Magnite’s SpringServe ad server provides forecasting tools for three primary metrics – impressions, requests, and revenue. Publishers can instantly view forecasts for their top supply and demand objects within SpringServe, as well as custom forecasts to determine what’s likely to happen for filtered slices of existing inventory. Soon, publishers will also be able to forecast new potential campaigns with key targeting applied. We currently support 30-day forecasts but are working on optimizing our solutions to help publishers look as far as 180 days in the future.

How do we measure accuracy?

When building a forecasting system across disparate supply accounts, rigor and accuracy are crucial. At Magnite, we seek an accuracy measure that gives both a qualitatively desirable forecast as well as one that yields accurate volumes in aggregate. As such, there are a number of suitable metrics, which fall into three main categories. 

Scale-dependent errors are measured on the same scale as the data, making it difficult to compare time series on different scales. The two most commonly used measures of this type are the Mean Absolute Error (MAE) – which equally weighs all data points – and Root Mean Squared Error (RMSE) – which aims to minimize extreme errors (at the expense of worse average performance).

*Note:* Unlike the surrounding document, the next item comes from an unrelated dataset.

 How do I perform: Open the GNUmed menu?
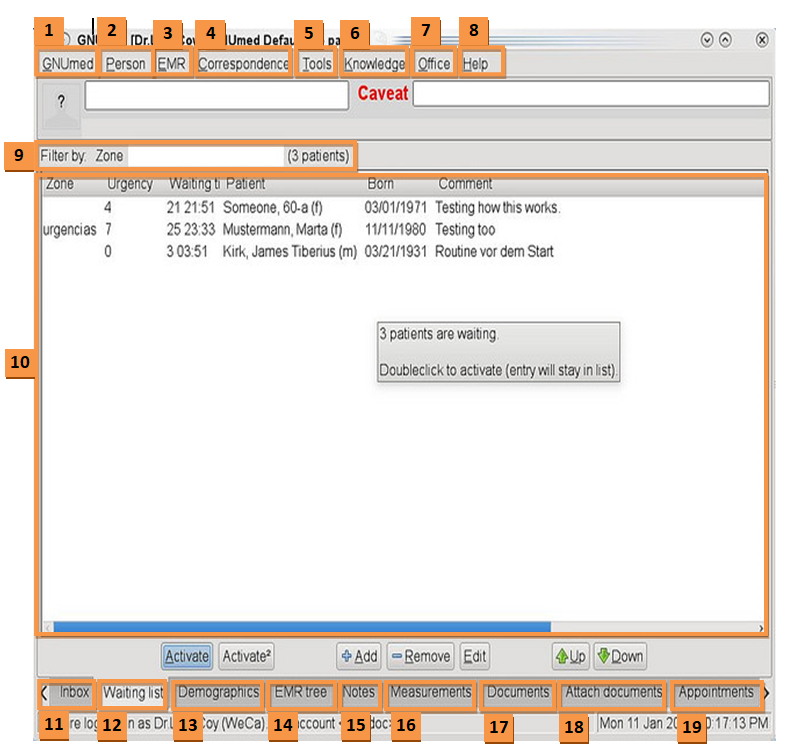point(67,64)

Percentage errors have the advantage of being scale-independent and, thus, are frequently used to compare forecast performance across different data sets at different scales. However, measures based on percentage errors have the disadvantage of being infinite or undefined for any nil observation, as well as assuming a scale based on quantity. Furthermore, the most commonly used percentage error measure, Mean Absolute Percentage Error (MAPE), can be biased and tends to systematically select those forecasts whose predictions are too low.

Scaled errors (or relative error measures) are often useful when we wish to inter-compare forecasts of time series with very different data scales. This is true on our ad-serving platform across publishers, as some serve thousands of ad requests while others serve billions. For instance, Theil’s U-Statistic is a relative accuracy measure that compares the forecasted results with the results of forecasting with minimal historical data. Mean Absolute Scaled Error (MASE) has become a more popular scaled error measure due to simpler computation that makes it better for comparing data at different scales since it’s insensitive to outliers and easily explainable.

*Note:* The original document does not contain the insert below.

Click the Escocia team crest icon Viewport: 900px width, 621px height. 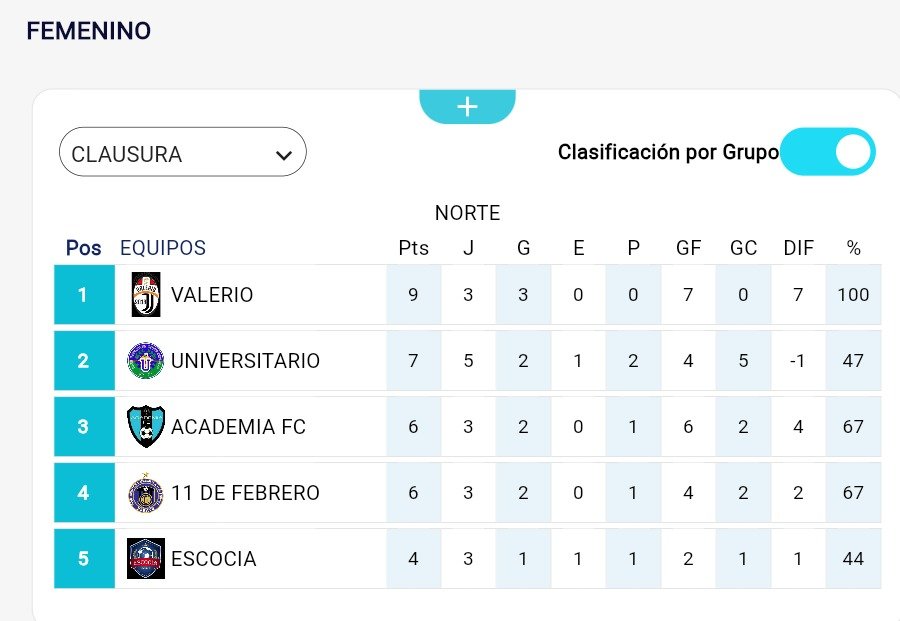(146, 559)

At Magnite, we balance these error metric trade-offs by using multiple measures rather than relying on a single statistic. This way, we have measures that can be widely communicated while being statistically robust.

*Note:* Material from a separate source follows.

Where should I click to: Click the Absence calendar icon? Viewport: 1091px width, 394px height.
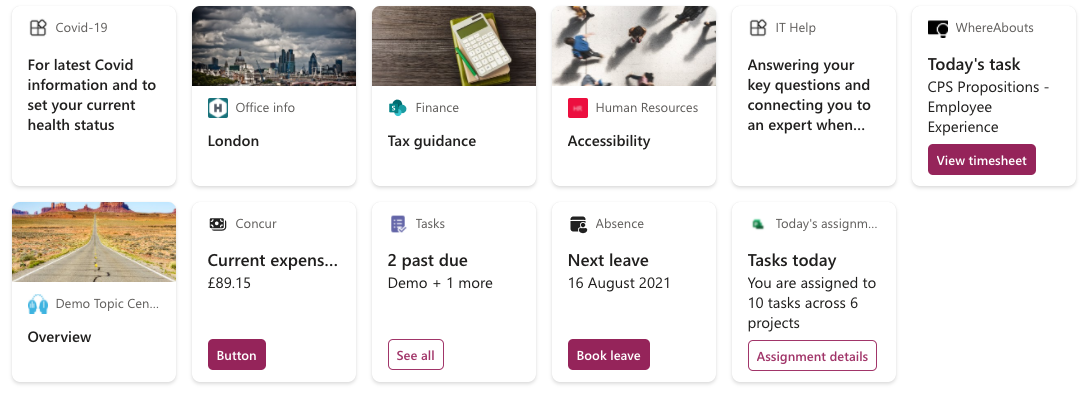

How do we define a baseline for measuring progress?

In order to measure progress over time in the face of seasonality and inventory changes, we established a test suite, which is a fixed collection of inventory tags representative of our overall inventory for a fixed period of time. This allows us to benchmark how we’re doing as we make model enhancements without worrying about whether the improvements are due to chance. To help resolve seasonal effects, we also select rolling forecast start dates across an entire year. In addition, we have dashboards to monitor our performance day-by-day to find and improve any divergences in performance.

What models are used to forecast time series?

There are numerous modeling approaches for forecasting time series that are important to consider given elements such as seasonality as a driver of variability in our data, where we see not only hourly and daily cycles but day-of-week, quarterly, and yearly cycles as well. Each method for forecasting time series data has its own trade-offs. Traditional statistical methods, such as auto-regressive and exponential smoothing models, are simpler to understand and explain but might not yield the most accurate results. More novel packages, such as Prophet or XGBoost, might do a great job handling seasonality but can yield inaccurate trends. While deep-learning-based algorithmic approaches such as TimesFM might yield an accurate forecast, they have no explainability or ways to tailor results to a specific domain.

At Magnite, we’ve struck a fine balance between an algorithm that is flexible and accurate while being computationally efficient and economical. Using a combination of traditional statistical models, domain-specific enhancements, and seasonality, our accuracy fuels client trust in our forecasts.

Forecasting is an inherently difficult problem without a one-size-fits-all solution. To provide accurate and timely forecasting to our customers, we continue to test, monitor, and fine-tune our forecasting algorithms for each specific application.